The scale of the IAF’s work today—there are some 50 church-based, interfaith and interracial organizations stretching from East Brooklyn to the East Side of Los Angeles—is steadily approaching Alinksy’s unfulfilled dream of a large network of “People’s Organizations” that would provide tens-of-thousands of ordinary working and modest income Americans with a measure of power to shape decisions that affect their lives and communities.

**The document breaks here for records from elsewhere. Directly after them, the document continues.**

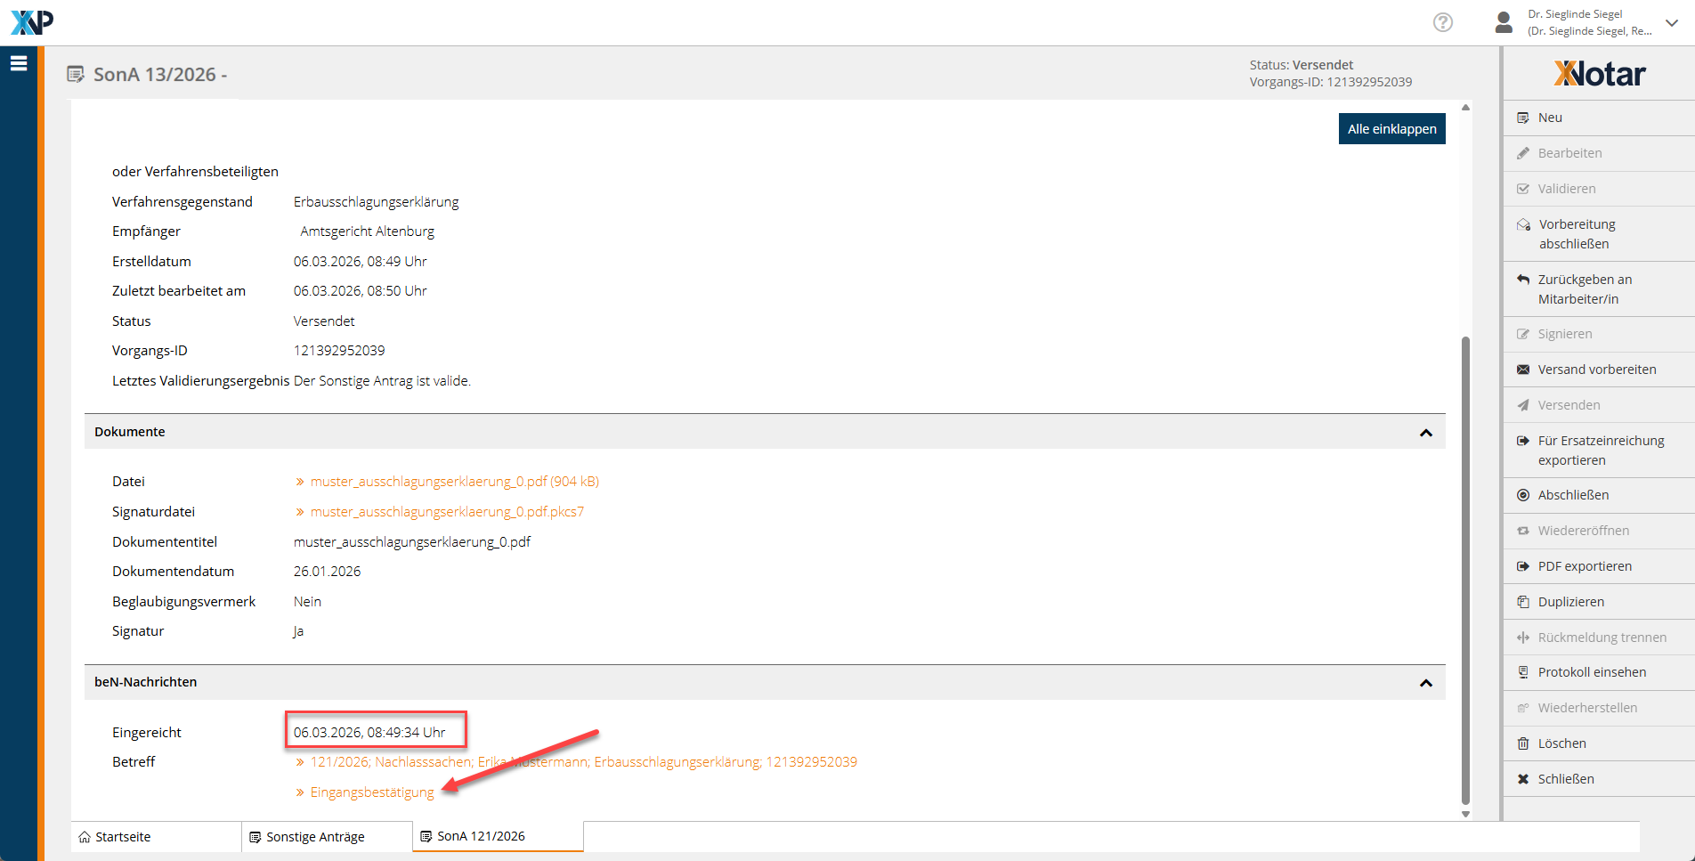The image size is (1695, 861).
Task: Click the help question mark icon
Action: 1442,22
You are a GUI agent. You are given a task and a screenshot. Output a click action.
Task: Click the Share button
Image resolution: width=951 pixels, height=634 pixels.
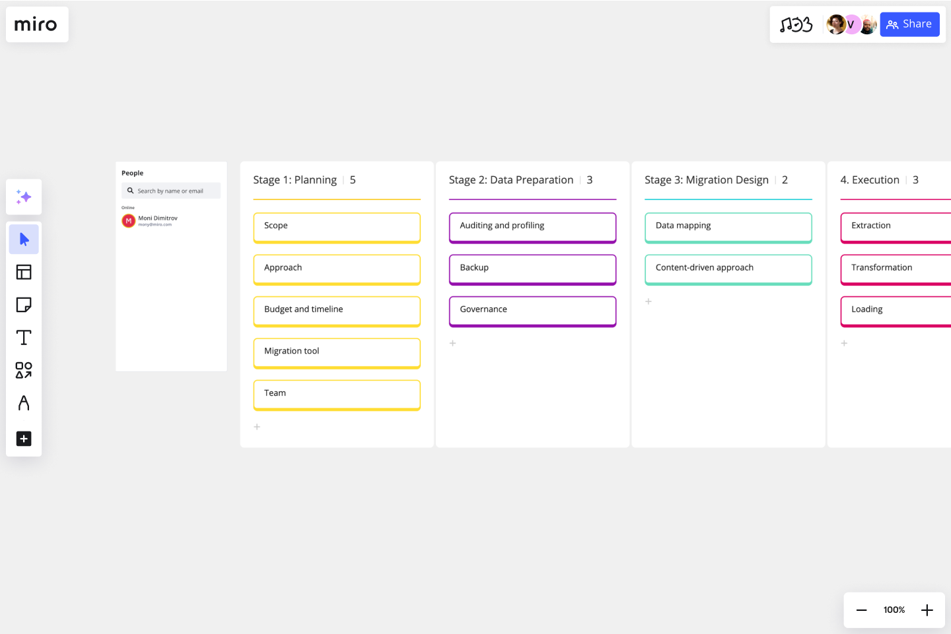(x=909, y=24)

In the 1940s, Alinsky organized the basic model in “the Jungle,” the old Chicago stockyards neighborhood made famous in Upton Sinclair’s classic muckraking work. There, he recruited and guided indigenous leaders who identified common interests that brought together previously hostile ethnic groups of Serbs and Croatians, Czechs and Slovaks, Poles and Lithuanians into a large organization, the Back of the Yards Neighborhood Council.
The Council, like the handful of other large-scale organizations Alinsky organized in predominantly black communities in the late 50s and 60s, was in part a pressure group, demanding and negotiating with public and private sector institutions on bread and butter issues like better schools and more jobs, and in part a self-help operation that established credit unions, built or rehabbed housing and provided social services.
As important as these functions were, the greater significance of Alinksy’s voluntary community organizations is that they provided a connection between the individual and the larger society. This was what made Alinsky’s experiment important, Daniel Bell wrote in his review of Alinsky’s book, Reveille for Radicals, because it “attempts to give people a sense of participation and belonging [and] becomes important as a weapon against cynicism and despair…”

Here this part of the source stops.